R: splitting a numeric string

rvrvrv picture rvrvrv · Jun 3, 2012 · Viewed 15.5k times · Source

I'm trying to split a numeric string of 40 digits (ie. splitting 123456789123456789123456789 into 1 2 3 4 etc.)

Unfortunately strsplit doesn't work as it requires characters, and converting the string using as.character doesn't work as it is very long and R automatically cuts off decimals for long digits (maximum is 22 decimals). I thus end up with "1.2345e+35" as a character string, instead of the full digit.
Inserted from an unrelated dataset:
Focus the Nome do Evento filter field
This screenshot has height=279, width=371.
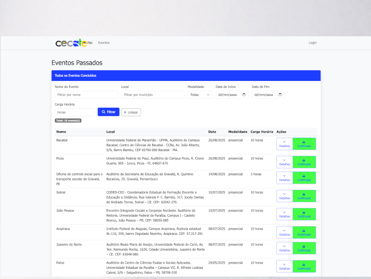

Is there a numeric variant of strsplit, or a work around to the decimal-cutting-off issue? I can't seem to find the answer on stackoverflow, but apologies if this has already been answered before. Thanks in advance!

Answer

Mark Miller picture Mark Miller · Jun 4, 2012

If R is calculating the number I do not know the solution. If the number is in a data file I think the code below might work. Although, if the number is in a data file there are probably much easier solutions.

a1 <- read.table("c:/users/Mark W Miller/simple R programs/long_number.txt", colClasses = 'character')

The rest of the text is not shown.